**Page excerpt**.
5 Best Anime TV Shows with 100 Episodes +
Number of Episodes: 800 +
Case Closed: Season 1
5) Detective Conan (Case Closed) (Police, Thriller, Comedy)
In an article honouring anime shows that never seem to end, it seems fitting to begin with the detective show that has hit the 800 episode mark: Detective Conan (Case Closed). Based on a Japanese manga written and illustrated by Gosho Aoyama, Detective Conan is published by TMS Entertainment and Yomiuri Telecasting Corporation.
Detective Conan is the 15th! longest running anime series of all time. 800 episodes and it does not even crack the top 10. Sazae-san with over 7000 episode is currently (and will always be) the longest running series and considering its been on the air for over 40 years, I doubt any anime will ever reach it.
Saying that, Detective Conan is a bit more ambitious than a comedy short series. There is an intricate plot that, still, somehow makes sense all these years later (the show just reached its 20 year landmark on the 8th of January). More importantly, the characters are interesting and hold a sense of mystery that most shows can not even begin to match.
Plot: Jimmy Kudo is a high school detective genius who occasionally helps the police solve a case or two. He is attacked by a mysterious organization during one case and forced to ingest a poison, which turns him into a kid instead of killing him. He builds a persona around the kid and tags along with a private investigator named Richard. Whenever Conan is about to solve a crime, he puts Richard to sleep and impersonates his voice to provide the required information.
Detective Conan is addictive. The whodunits are well thought out and they remain interesting throughout the shows run. It is also a series that is easy to just jump into. The overall plot is present but rarely the central focus of the show. It is more about these characters and the people they help.
Number of Episodes: 700 +
4) One Piece (Action, Comedy, Adventure)
Lets set a bit of context on why One Piece made the cut: Recently a make shift comic con was put together in Malta, the country I hail from. It mostly consisted of Western products with toys from franchises like Star Wars, Star Trek and all the Marvel and DC stuff. Anime was not represented all that much, except for two series:
Dragon Ball and One Piece.
One Piece: Film Z (Arguably the strongest stand alone movie)
Dragon Ball is huge in Malta. The series was everywhere in the late 90s and early 2000s. If you were born in the 1990s in Malta, Goku is a name that would strike a chord.
At this comic con, One Piece stood toe to toe with the biggest anime franchise the world has ever seen. It has transcended the boundaries often associated with anime and firmly implemented itself in the pop cultural consciousness of the Western World.
Moving beyond the impact the series has had, One Piece has aired well over 700 episodes and is still going strong. No other series has a cast quite as diverse, interesting and well developed as One Piece. Based on the manga Eiichiro Oda, the story centres around one young pirate named Luffy as he sets on a quest to discover a lost pirate treasure that holds the key to being crowned king of the pirates. Along the way, he meets countless of highly talented individual that form part of his crew (Zoro, Sanji, Nami, Robin, Usopp, Brook, Chopper and Franky).

**Description of the task**.
Write out everything from "At this comic" down to "the Western World." in the anime article, switching "toe to toe" to "shoulder to shoulder". The listing has no connection to the anime article.

**Dataset extract**.
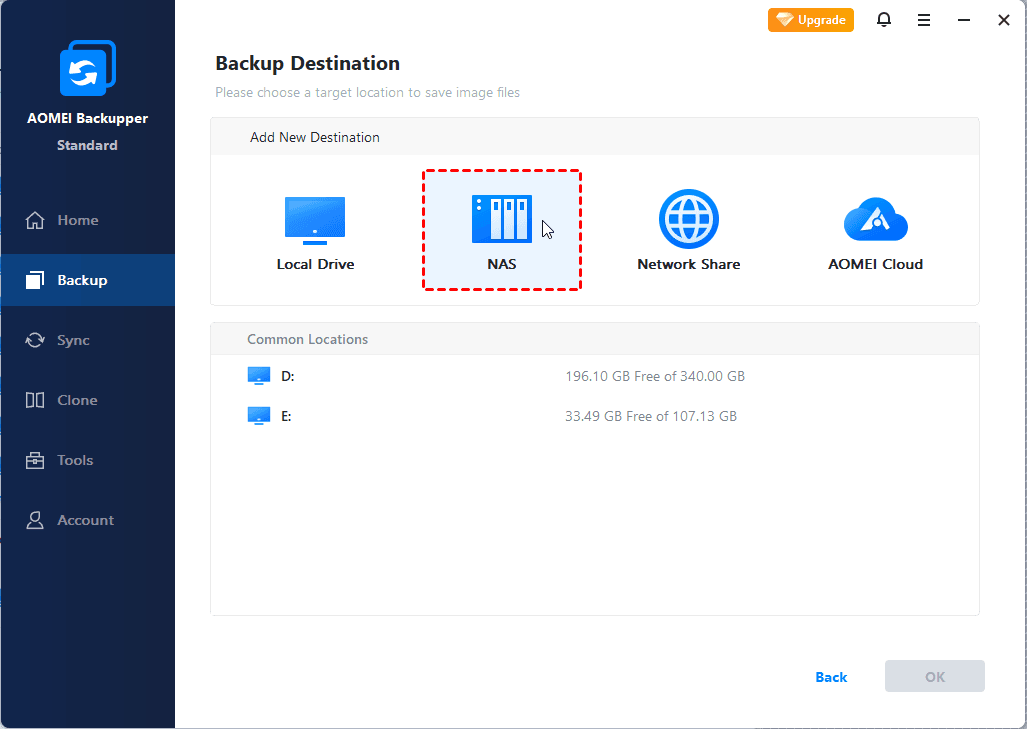This screenshot has height=729, width=1027.
Task: Open the hamburger menu icon
Action: [x=924, y=20]
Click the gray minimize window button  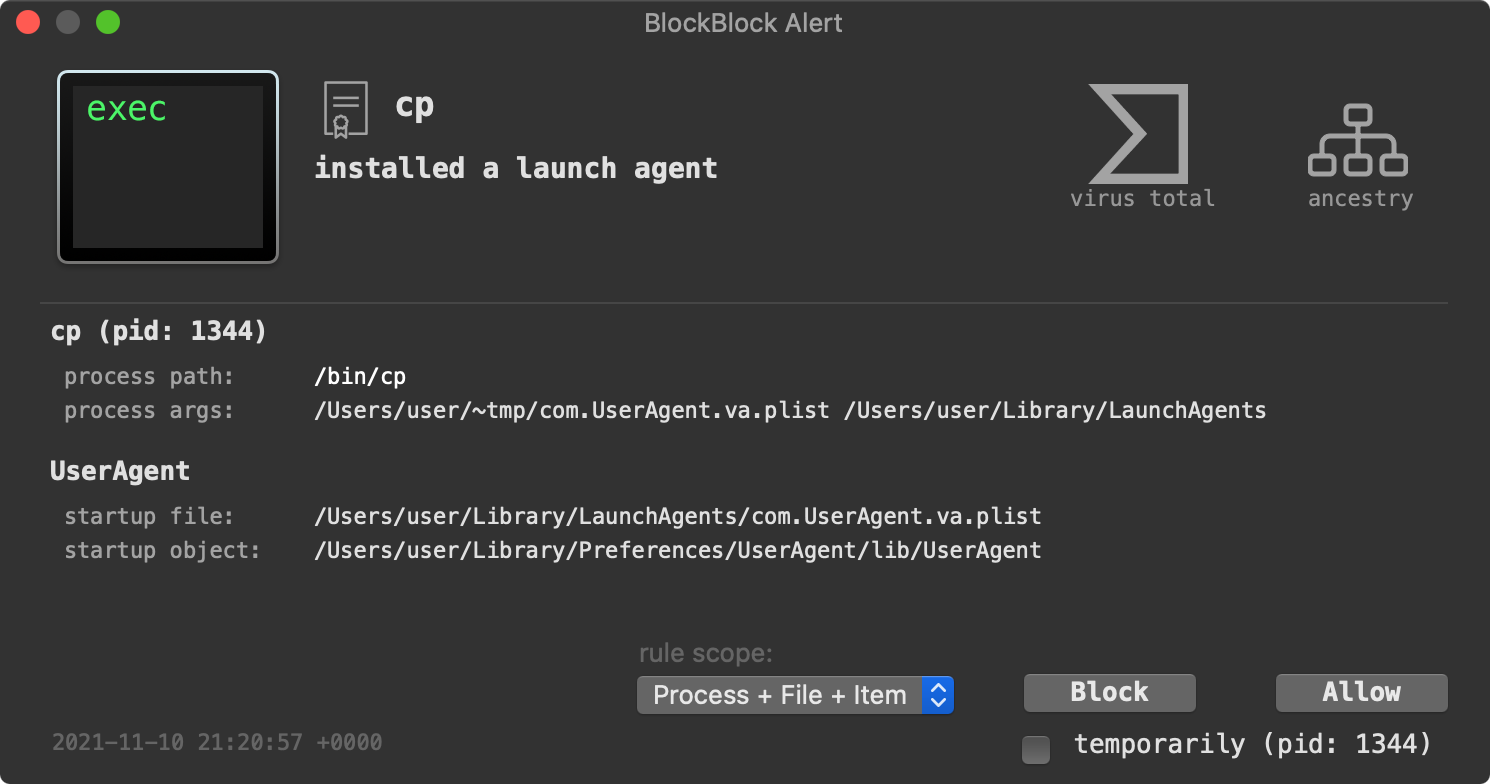pyautogui.click(x=68, y=22)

**Response to the task**.
At this comic con, One Piece stood shoulder to shoulder with the biggest anime franchise the world has ever seen. It has transcended the boundaries often associated with anime and firmly implemented itself in the pop cultural consciousness of the Western World.